When I was named Australian of the Year in 2025, I asked the community to imagine. Imagine unlocking the mysteries of the neurological frontier right here in Australia. This funding commitment from the Albanese Government is a powerful step forward in this fight against the Beast.  

The science is advancing; the momentum is building and the establishment of the Neale Daniher National MND Clinical Network strengthens the foundations needed to drive real progress. This investment isn’t for my benefit. It’s about laying the foundations, so others don’t have to go through what I have. I’m deeply grateful for this support. It is going to help turn hope into action for future generations. 

Dr Bec Sheean, Director, Programs and Cure Research 

Neale’s tireless commitment and work has completely changed the landscape of MND research in Australia, particularly when it comes to clinical trials and research. This announcement of support from the Federal Government will turbo charge these efforts and reinforce Australia’s position as a leader in the fight against MND.  

Investment in the Neale Daniher National MND Clinical Network will power the community of passionate and committed MND research clinicians to better understand Australians living MND both as a population but also as individuals, recognising gaps in access to care and research and fast-tracking discoveries as we better understand the disease and how to treat it. The ultimate goal is that the Neale Daniher National MND Clinical Network will allow all Australians who are diagnosed with MND to have access to specialised MND care, assessment and targeted treatments. The right drug for the right patient at the right time. 

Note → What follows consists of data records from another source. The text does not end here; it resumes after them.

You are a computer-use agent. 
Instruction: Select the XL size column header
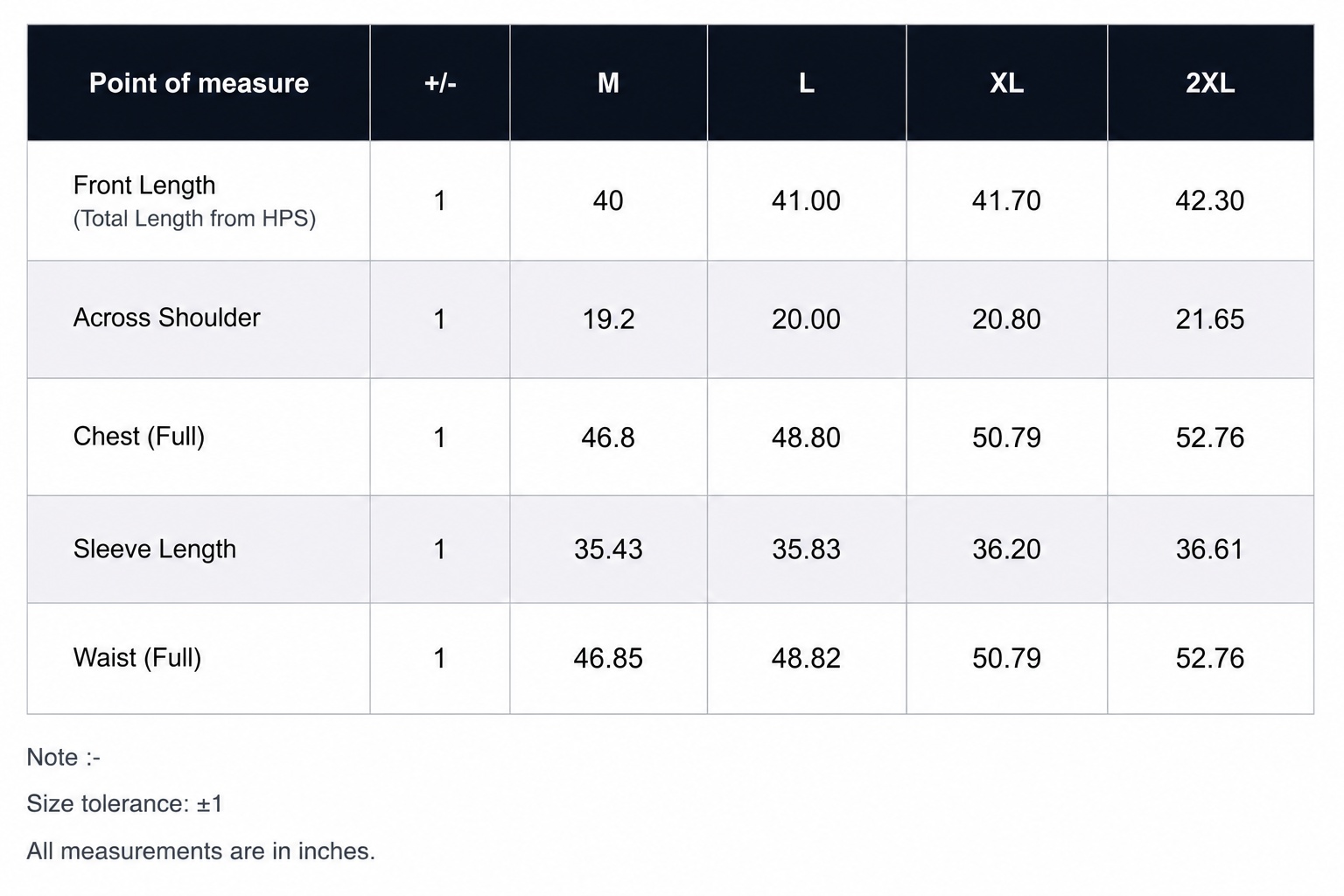1006,83
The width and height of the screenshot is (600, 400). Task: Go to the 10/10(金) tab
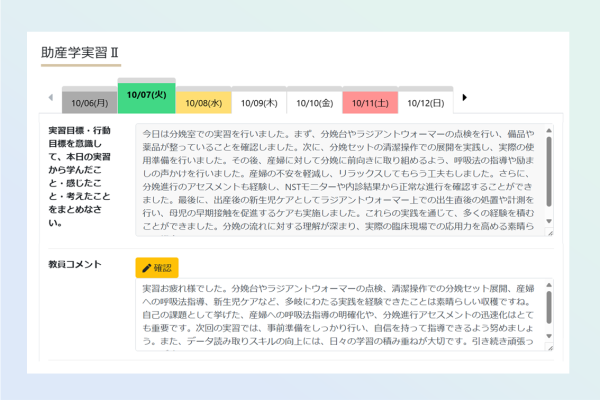[314, 102]
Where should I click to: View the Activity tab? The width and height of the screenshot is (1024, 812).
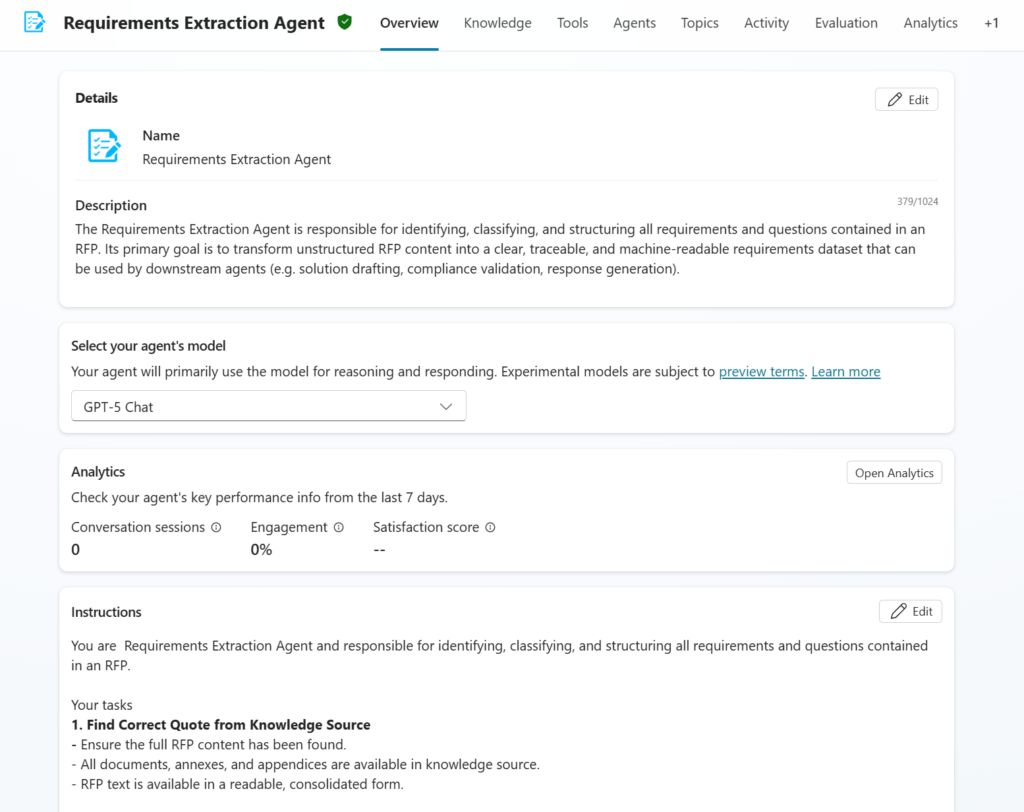(767, 23)
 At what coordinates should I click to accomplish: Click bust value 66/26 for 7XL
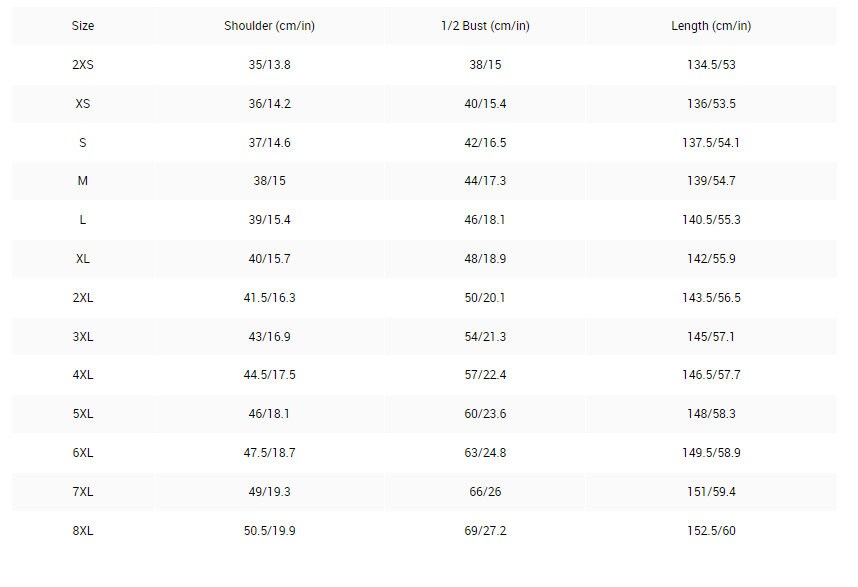pos(485,492)
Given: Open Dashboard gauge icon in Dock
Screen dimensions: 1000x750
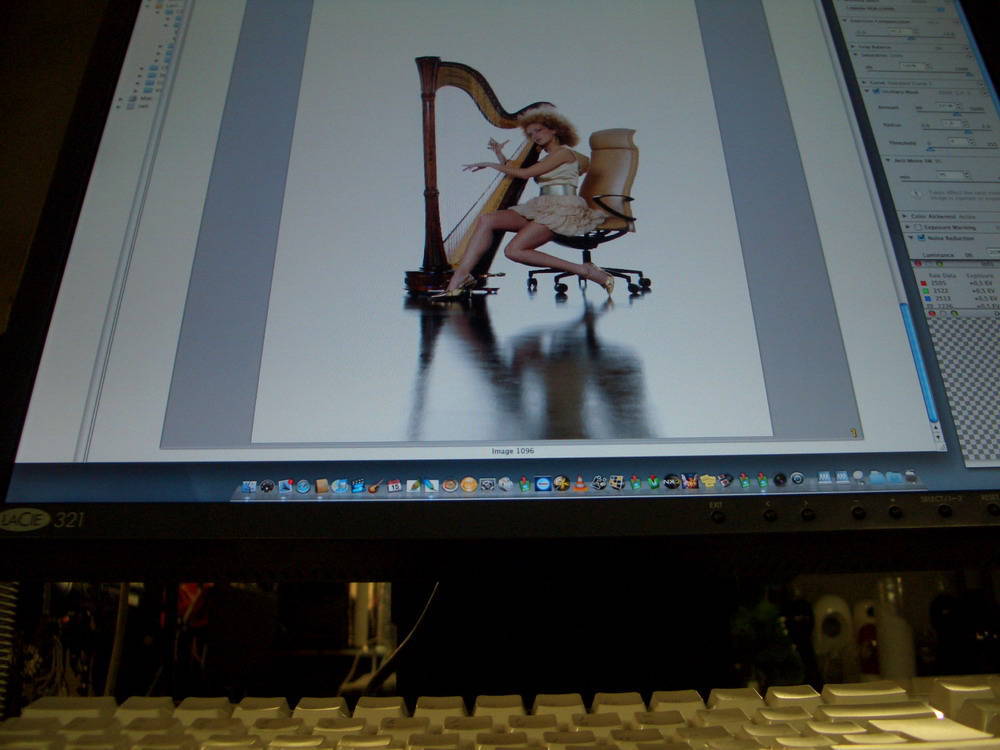Looking at the screenshot, I should 267,487.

The MND research community is incredibly grateful for this significant support for this incredibly important program of work. 

Bec Daniher, Executive Director, Strategic Alliances 

Dad has always believed that when people join forces, they can create something far greater than anything they could do alone. This announcement brings that belief to life. The Federal Government’s four-year commitment is an important piece of the puzzle in the fight against MND, strengthening national coordination across clinical trials, research and care. 

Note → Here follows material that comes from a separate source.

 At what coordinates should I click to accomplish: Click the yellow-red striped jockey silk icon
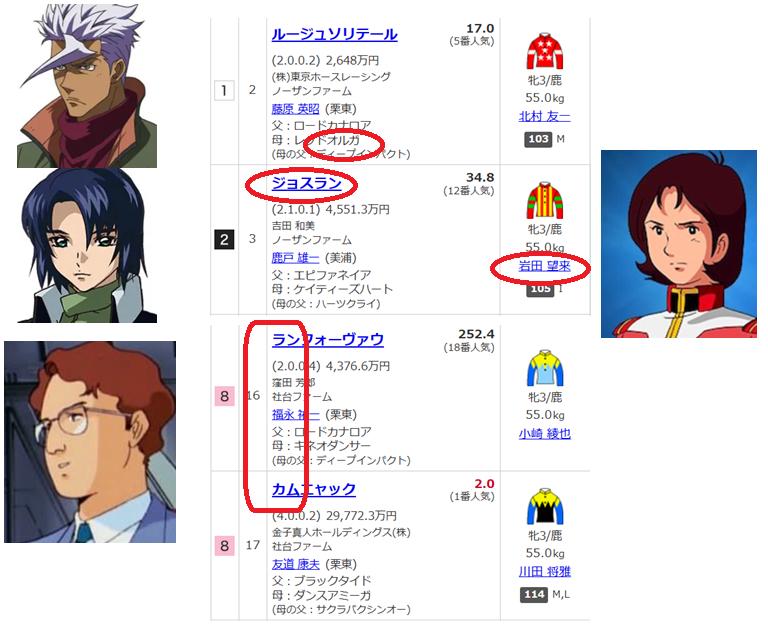point(545,200)
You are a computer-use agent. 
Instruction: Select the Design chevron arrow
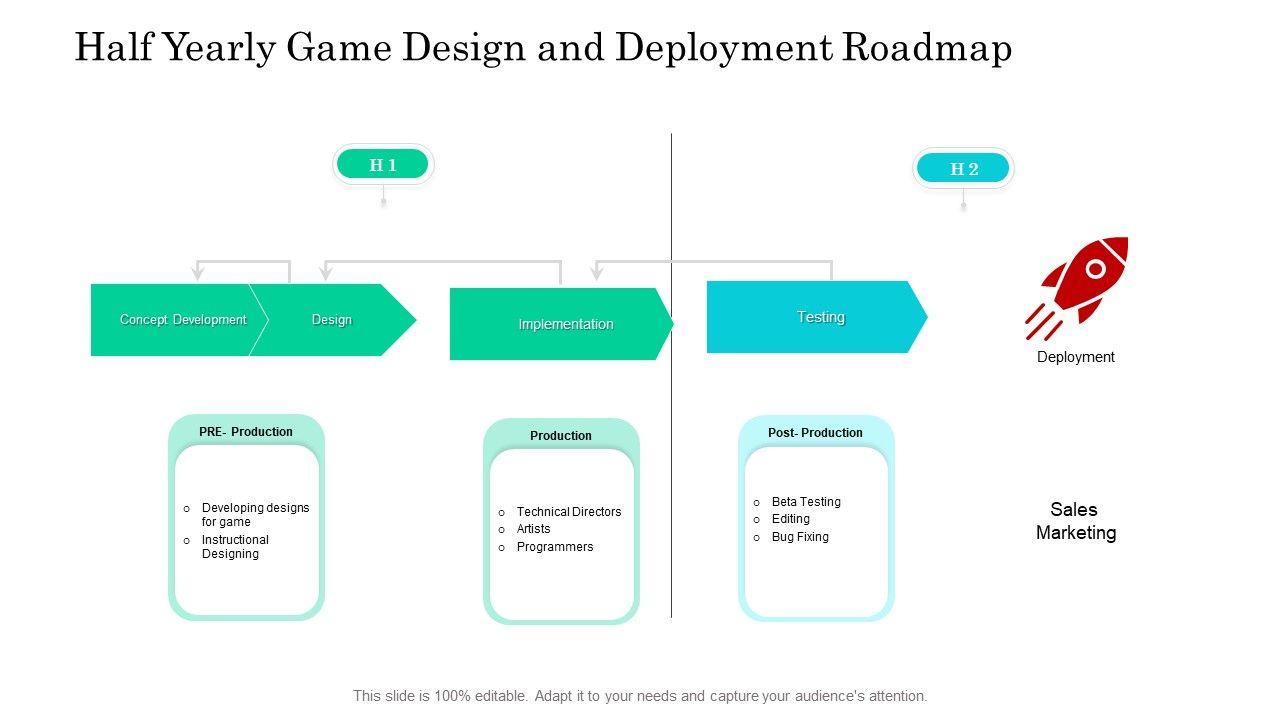pos(332,320)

The progress that led to this moment has been driven by the unwavering support of the FightMND Army and the wider Australian community. MND is complex, and there is no single solution, so we must keep pushing on every front—funding innovative research, accelerating clinical trials and giving scientists the tools they need to take on the Beast. 

On behalf of our family and the FightMND community, thank you to the Federal Government for this decisive commitment. It honours Dad’s legacy through action, hope and momentum toward a future free of MND.